→ **CONSIGNE**
Recopiez mot pour mot le passage de l'article sur Le Vent chaule qui va de "(Le Vent chaule..., p." jusqu'à "pour être entendu.".

Magazine Culture

Le Vent chaule suivi de L'Herbe écrit, de Caroline Sagot Duvauroux (lecture de Tristan Hordé)

Par Florence Trocmé

Que la langue des poètes protège encore un temps le rouge-gorge.
                                   (Le Vent chaule..., p. 159)

Sagot duvauroux
 Comment restituer quelque chose du temps, non pas le temps perdu mais tout ce qui se passe et tout ce qui s'est passé, quelque chose de l'histoire de la personne mais dans l'histoire commune, quand on sait que le temps est compté ? Peut-être par le mouvement des mots, par un flux qui ne s'apaise pas, une bousculade qui n'a pas pour premier souci le "bien dire" (sujet-verbe-complément) pratiqué pour être entendu.
Le motif du temps est un des fils à suivre pour se retrouver dans ce livre et dans les précédents de Caroline Sagot Duvauroux ; on pourrait écrire : dans LE livre de C. S. D., si l'on considère que chaque nouvel ouvrage se greffe sur ceux déjà publiés, continuant et renouvelant la matière. La seule citation référencée exprime avec force la difficulté à s'assurer une stabilité : « Nous sommes vêtus de débris, nourris de débris, assis sur des débris », ainsi commentée par C. S. D. : « sûr, mais les scories nous tiennent aux parois, les œuvres sont les scories du lisse qui nous hissent ». On reprend les Rêveries de Senancour un peu avant ce fragment pour lire « Nous ne faisons qu'apparaître dans un monde soumis comme nous au pouvoir du temps ».

→ **LES ENTRÉES**
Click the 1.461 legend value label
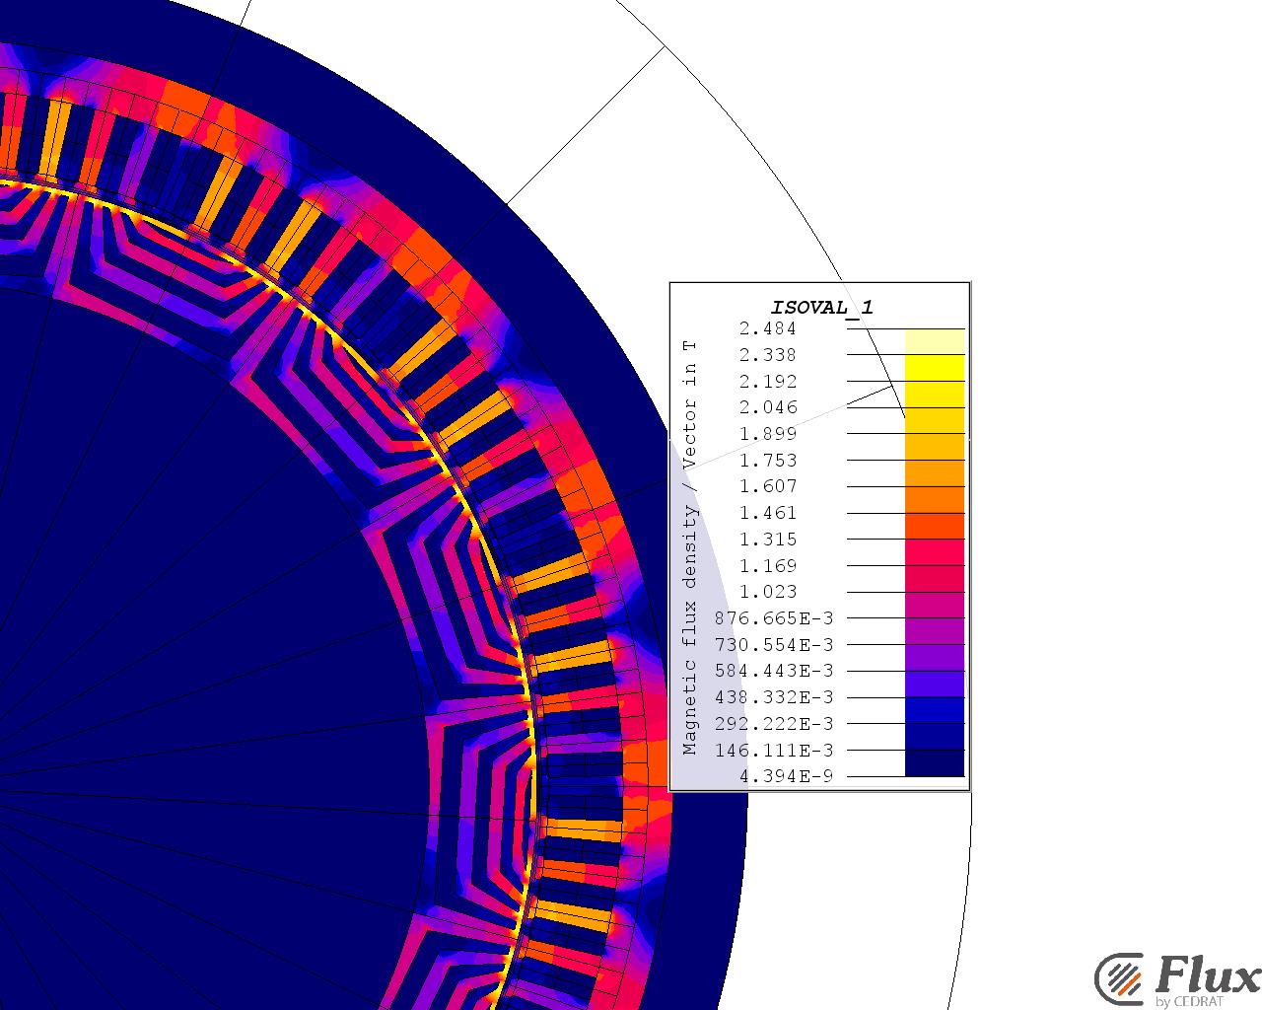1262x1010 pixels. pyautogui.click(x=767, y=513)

---

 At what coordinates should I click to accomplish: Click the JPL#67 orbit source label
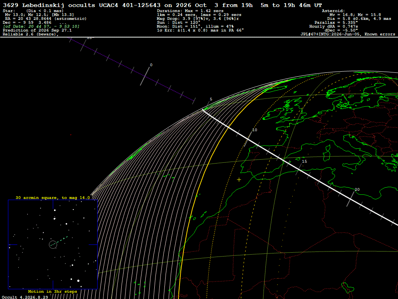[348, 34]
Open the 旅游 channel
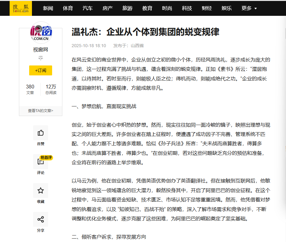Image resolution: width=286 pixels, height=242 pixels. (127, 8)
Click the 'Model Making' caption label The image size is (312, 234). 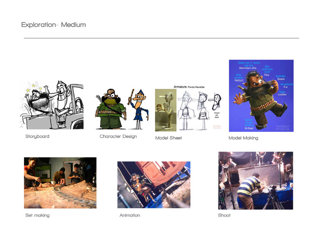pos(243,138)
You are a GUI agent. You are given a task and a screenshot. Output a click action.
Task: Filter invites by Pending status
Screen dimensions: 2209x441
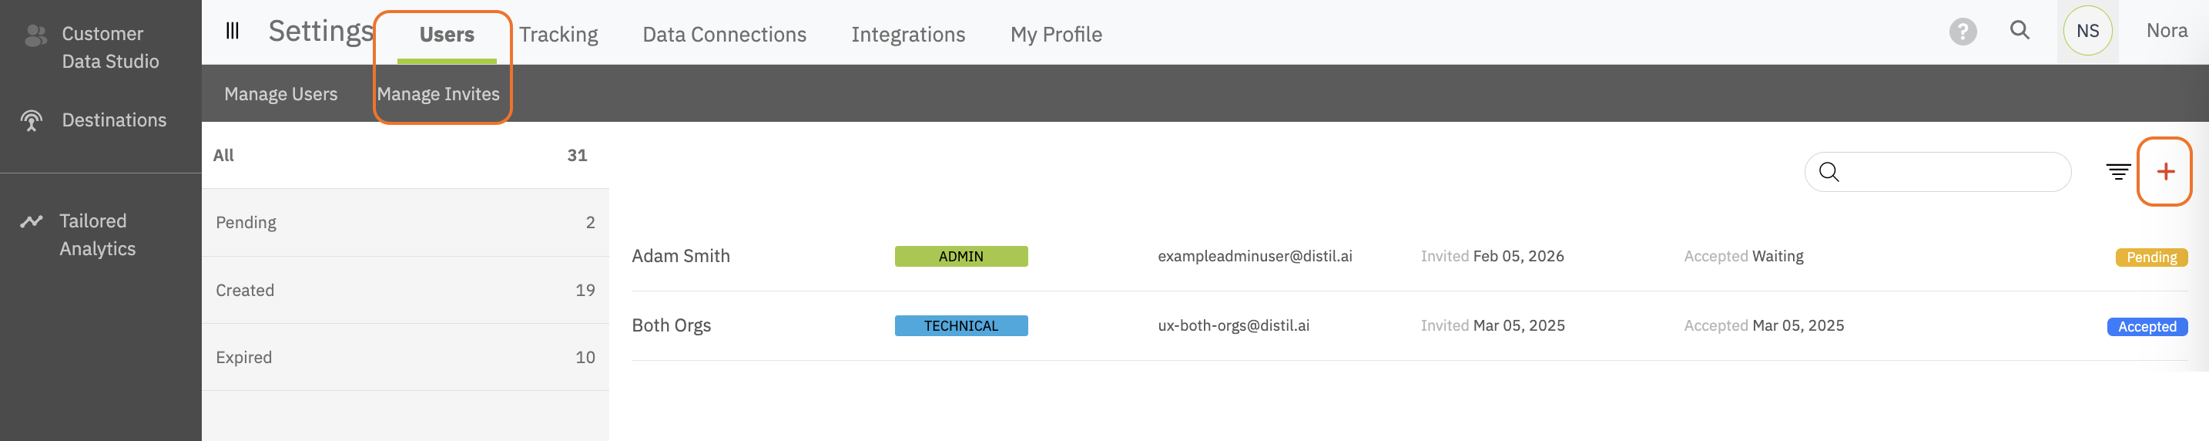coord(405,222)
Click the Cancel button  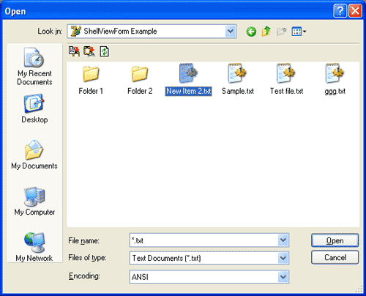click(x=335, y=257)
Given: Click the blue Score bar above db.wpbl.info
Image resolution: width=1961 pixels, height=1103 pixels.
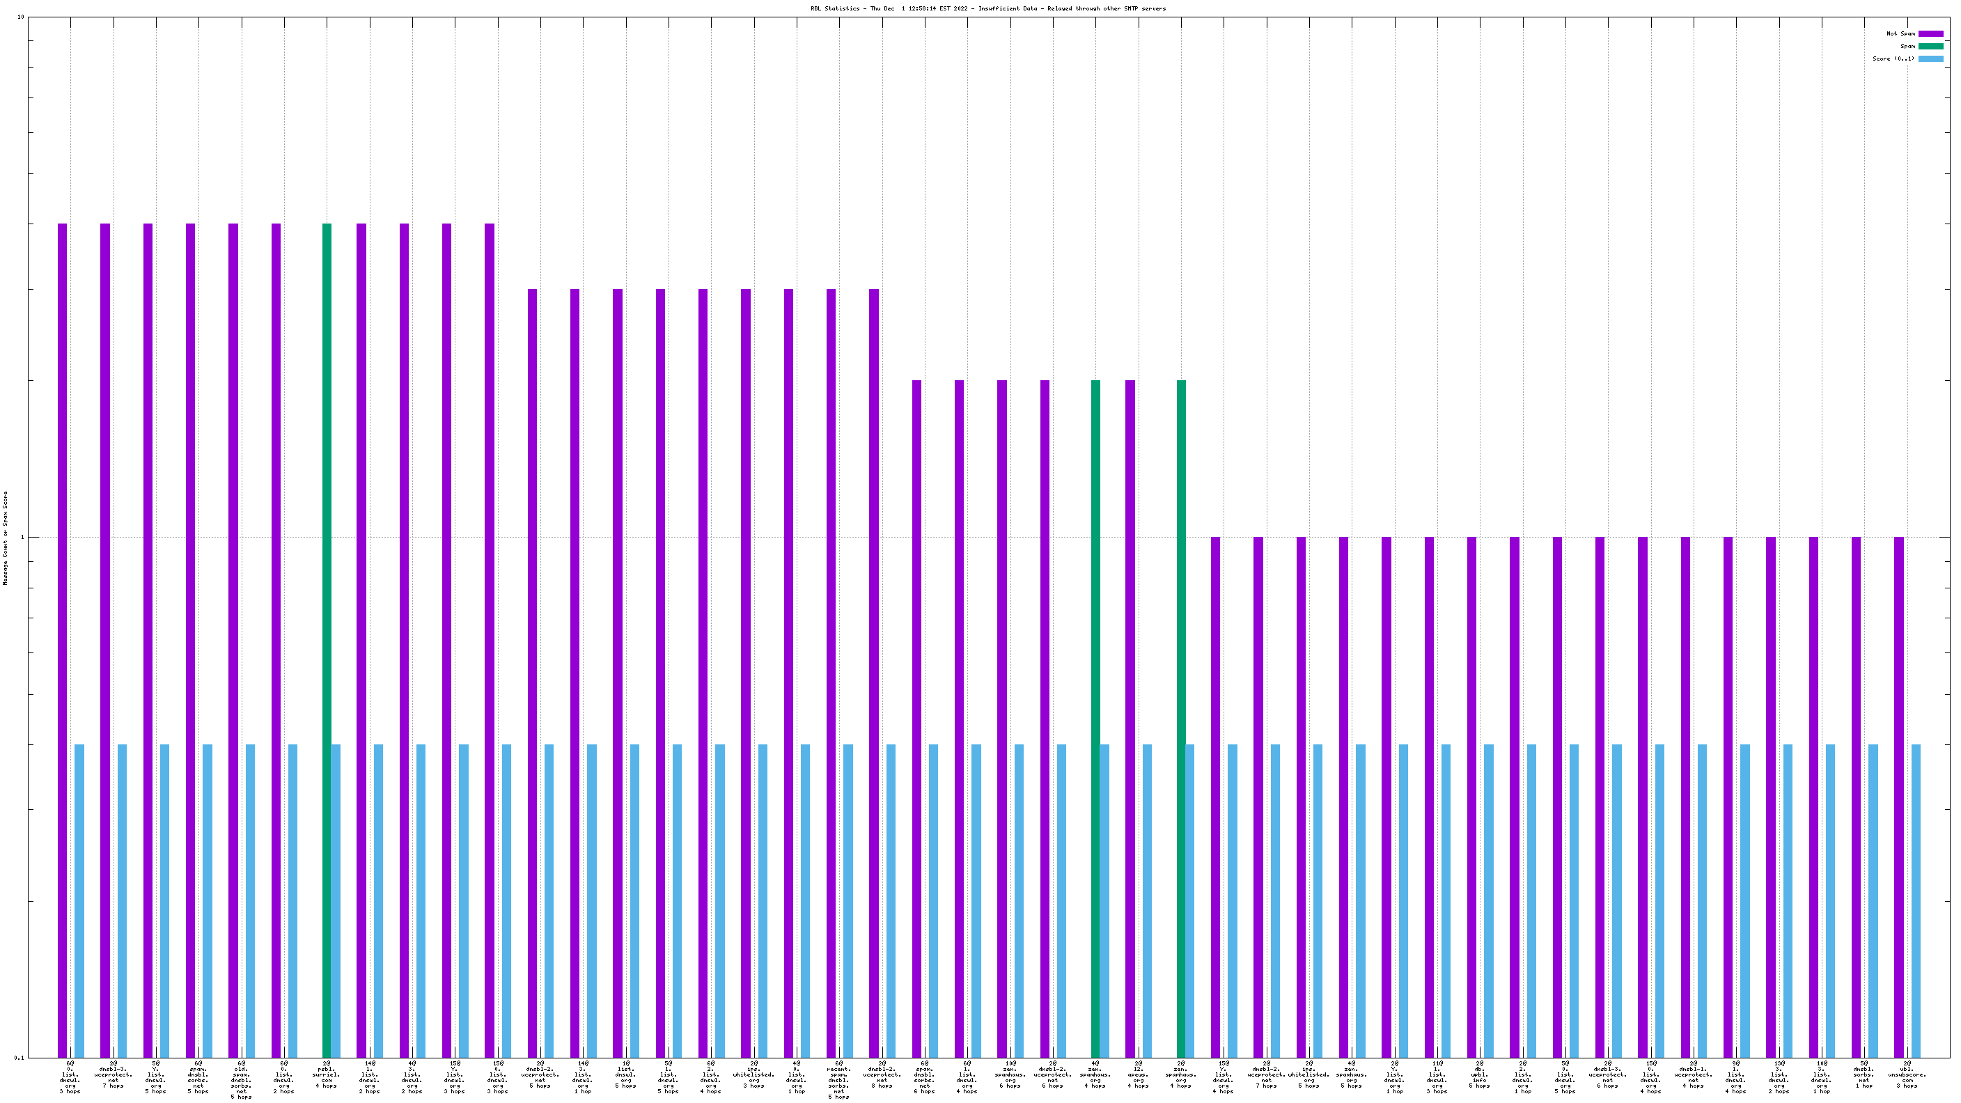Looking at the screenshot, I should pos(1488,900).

→ **RÉPONSE COMPLÈTE**
(Le Vent chaule..., p. 159)

Sagot duvauroux
 Comment restituer quelque chose du temps, non pas le temps perdu mais tout ce qui se passe et tout ce qui s'est passé, quelque chose de l'histoire de la personne mais dans l'histoire commune, quand on sait que le temps est compté ? Peut-être par le mouvement des mots, par un flux qui ne s'apaise pas, une bousculade qui n'a pas pour premier souci le "bien dire" (sujet-verbe-complément) pratiqué pour être entendu.